> [Extracted text]
-----

- Georgetown Georgetown
- Coordinates: 40°27′40″N 90°43′05″W﻿ / ﻿40.46111°N 90.71806°W
- Country: United States
- State: Illinois
- County: McDonough
- Township: Emmet

Area
- • Total: 0.144 sq mi (0.37 km^{2})
- • Land: 0.144 sq mi (0.37 km^{2})
- • Water: 0 sq mi (0 km^{2})
- Elevation: 600 ft (180 m)

Population (2020)
- • Total: 368
- • Density: 2,560/sq mi (987/km^{2})
- Time zone: UTC-6 (Central (CST))
- • Summer (DST): UTC-5 (CDT)
- ZIP Code: 61455 (Macomb)
- Area code: 309
- GNIS feature ID: 2633173

= Georgetown, McDonough County, Illinois =

Georgetown is an unincorporated community and census-designated place (CDP) in McDonough County, Illinois, United States. Its population was 368 as of the 2020 census.

The community is in central McDonough County, on the western border of the city of Macomb, the McDonough county seat. According to the U.S. Census Bureau, the Georgetown CDP has an area of 0.14 sqmi, all land. The community is in the valley of the East Fork of the La Moine River.

Georgetown is part of Macomb Community Unit School District 185, and high schoolers go to Macomb High School.

==Education==
It is in the Macomb Community Unit School District 185. The comprehensive high school is Macomb High School.

-----

Data records:
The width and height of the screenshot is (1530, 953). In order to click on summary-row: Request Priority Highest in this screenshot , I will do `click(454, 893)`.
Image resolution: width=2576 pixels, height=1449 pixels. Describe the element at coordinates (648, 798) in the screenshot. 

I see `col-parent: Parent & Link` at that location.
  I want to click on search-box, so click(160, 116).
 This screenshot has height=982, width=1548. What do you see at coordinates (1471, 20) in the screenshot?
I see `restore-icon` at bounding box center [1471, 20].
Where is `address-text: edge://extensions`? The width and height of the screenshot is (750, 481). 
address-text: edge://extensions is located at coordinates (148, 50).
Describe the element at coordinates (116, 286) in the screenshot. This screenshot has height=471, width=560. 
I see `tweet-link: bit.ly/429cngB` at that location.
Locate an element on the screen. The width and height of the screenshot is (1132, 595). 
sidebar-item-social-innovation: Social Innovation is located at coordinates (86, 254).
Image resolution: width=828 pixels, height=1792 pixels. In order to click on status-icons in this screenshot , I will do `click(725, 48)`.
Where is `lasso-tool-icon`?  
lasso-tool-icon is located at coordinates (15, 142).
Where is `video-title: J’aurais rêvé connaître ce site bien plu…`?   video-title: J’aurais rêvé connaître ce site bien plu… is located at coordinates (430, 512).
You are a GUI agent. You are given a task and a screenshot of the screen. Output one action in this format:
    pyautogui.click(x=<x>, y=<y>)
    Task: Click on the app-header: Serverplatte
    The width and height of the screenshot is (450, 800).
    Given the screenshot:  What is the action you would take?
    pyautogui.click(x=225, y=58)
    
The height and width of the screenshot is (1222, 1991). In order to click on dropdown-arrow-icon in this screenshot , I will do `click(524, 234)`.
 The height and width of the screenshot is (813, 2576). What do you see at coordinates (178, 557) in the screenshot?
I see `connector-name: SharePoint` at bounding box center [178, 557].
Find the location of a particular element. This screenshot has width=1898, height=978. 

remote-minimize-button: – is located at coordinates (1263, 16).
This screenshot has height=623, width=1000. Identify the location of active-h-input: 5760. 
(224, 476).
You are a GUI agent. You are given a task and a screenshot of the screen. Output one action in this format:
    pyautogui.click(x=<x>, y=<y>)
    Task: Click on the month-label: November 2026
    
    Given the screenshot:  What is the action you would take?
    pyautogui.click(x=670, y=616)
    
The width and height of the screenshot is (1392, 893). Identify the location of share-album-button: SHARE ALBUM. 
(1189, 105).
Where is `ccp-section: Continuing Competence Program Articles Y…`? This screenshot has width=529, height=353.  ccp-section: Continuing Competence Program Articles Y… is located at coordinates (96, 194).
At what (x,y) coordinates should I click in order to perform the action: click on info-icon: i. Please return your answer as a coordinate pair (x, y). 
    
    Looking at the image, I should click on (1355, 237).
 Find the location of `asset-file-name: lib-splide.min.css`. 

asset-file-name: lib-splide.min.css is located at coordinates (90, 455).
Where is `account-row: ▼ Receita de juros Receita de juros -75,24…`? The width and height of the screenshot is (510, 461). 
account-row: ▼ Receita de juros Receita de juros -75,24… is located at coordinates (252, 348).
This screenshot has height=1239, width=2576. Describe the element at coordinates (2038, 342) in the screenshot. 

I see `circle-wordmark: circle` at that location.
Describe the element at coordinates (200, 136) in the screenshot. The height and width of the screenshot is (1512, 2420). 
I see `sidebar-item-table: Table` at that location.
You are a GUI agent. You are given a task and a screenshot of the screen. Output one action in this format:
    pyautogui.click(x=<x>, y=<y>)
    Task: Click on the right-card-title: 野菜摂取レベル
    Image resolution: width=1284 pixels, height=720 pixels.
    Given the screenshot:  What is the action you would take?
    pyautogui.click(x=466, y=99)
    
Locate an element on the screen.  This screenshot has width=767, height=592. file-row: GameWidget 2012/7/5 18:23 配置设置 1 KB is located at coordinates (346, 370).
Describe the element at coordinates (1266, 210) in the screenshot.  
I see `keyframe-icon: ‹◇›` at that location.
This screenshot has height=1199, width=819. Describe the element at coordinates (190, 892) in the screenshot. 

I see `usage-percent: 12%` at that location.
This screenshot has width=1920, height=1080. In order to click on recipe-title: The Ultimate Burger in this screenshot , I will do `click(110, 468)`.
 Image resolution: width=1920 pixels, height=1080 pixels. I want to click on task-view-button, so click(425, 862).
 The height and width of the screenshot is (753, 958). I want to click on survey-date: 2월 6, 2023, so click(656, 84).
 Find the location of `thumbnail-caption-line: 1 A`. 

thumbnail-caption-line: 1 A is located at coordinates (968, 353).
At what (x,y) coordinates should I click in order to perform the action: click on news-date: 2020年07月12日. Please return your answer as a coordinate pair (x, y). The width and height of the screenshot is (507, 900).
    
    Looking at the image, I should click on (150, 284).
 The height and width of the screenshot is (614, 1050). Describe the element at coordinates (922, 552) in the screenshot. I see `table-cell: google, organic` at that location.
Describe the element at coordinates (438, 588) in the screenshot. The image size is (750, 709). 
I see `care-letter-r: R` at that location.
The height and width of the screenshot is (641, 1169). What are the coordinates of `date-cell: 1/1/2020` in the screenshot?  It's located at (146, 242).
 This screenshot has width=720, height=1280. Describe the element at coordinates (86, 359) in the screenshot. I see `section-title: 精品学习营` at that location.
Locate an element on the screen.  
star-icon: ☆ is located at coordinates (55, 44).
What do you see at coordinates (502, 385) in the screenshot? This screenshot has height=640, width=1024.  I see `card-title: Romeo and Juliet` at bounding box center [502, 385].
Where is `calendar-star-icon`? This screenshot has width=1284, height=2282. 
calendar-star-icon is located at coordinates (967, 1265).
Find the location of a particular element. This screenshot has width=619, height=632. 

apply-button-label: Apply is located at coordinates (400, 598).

-----

> [Problem statement] Say whether each statement agrees with the text about Georgetown, Illinois (1. Georgetown lies on the eastern border of the city of Macomb. 2. Georgetown had 368 residents as of the 2020 census. 3. The Georgetown CDP includes some water area.), answering yes or no and quoting the words of the text that decide it.

> [Exercise response]
1. No: "on the western border of the city of Macomb"
2. Yes: "Its population was 368 as of the 2020 census."
3. No: "has an area of 0.14 sqmi, all land"